Dataset items

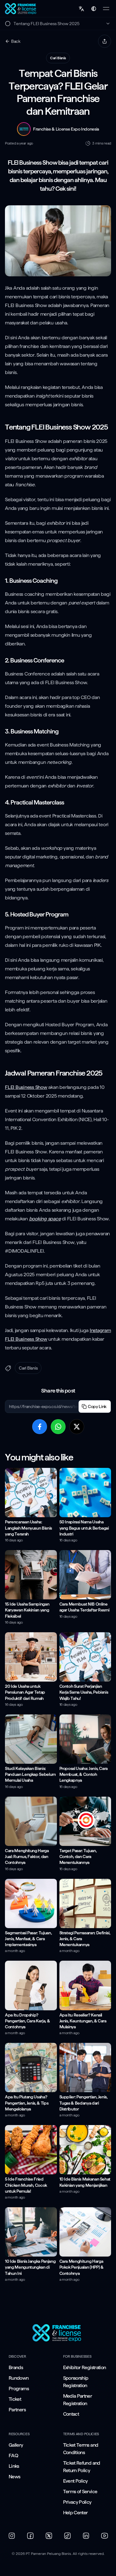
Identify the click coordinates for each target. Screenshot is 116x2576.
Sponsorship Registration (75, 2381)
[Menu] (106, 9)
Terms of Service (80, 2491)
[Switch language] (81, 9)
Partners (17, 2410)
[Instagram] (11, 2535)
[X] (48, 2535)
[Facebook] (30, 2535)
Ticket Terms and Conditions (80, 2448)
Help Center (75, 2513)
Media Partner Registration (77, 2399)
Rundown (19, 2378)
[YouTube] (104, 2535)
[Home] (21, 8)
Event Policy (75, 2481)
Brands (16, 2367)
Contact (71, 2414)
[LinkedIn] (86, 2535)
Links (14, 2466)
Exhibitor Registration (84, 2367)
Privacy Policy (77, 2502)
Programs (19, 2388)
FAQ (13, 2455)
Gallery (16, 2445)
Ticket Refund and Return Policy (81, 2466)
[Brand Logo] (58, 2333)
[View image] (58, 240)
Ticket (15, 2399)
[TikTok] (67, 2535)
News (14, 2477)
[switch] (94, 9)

TASK GOAL: Pictures stay out; the data above is to be returned exactly.

WRITTEN RESPONSE:
Identify the click coordinates for each target. Screenshot is 116x2576.
Sponsorship Registration (75, 2381)
[Menu] (106, 9)
Terms of Service (80, 2491)
[Switch language] (81, 9)
Partners (17, 2410)
[Instagram] (11, 2535)
[X] (48, 2535)
[Facebook] (30, 2535)
Ticket Terms and Conditions (80, 2448)
Help Center (75, 2513)
Media Partner Registration (77, 2399)
Rundown (19, 2378)
[YouTube] (104, 2535)
[Home] (21, 8)
Event Policy (75, 2481)
Brands (16, 2367)
Contact (71, 2414)
[LinkedIn] (86, 2535)
Links (14, 2466)
Exhibitor Registration (84, 2367)
Privacy Policy (77, 2502)
Programs (19, 2388)
FAQ (13, 2455)
Gallery (16, 2445)
Ticket Refund and Return Policy (81, 2466)
[Brand Logo] (58, 2333)
[View image] (58, 240)
Ticket (15, 2399)
[TikTok] (67, 2535)
News (14, 2477)
[switch] (94, 9)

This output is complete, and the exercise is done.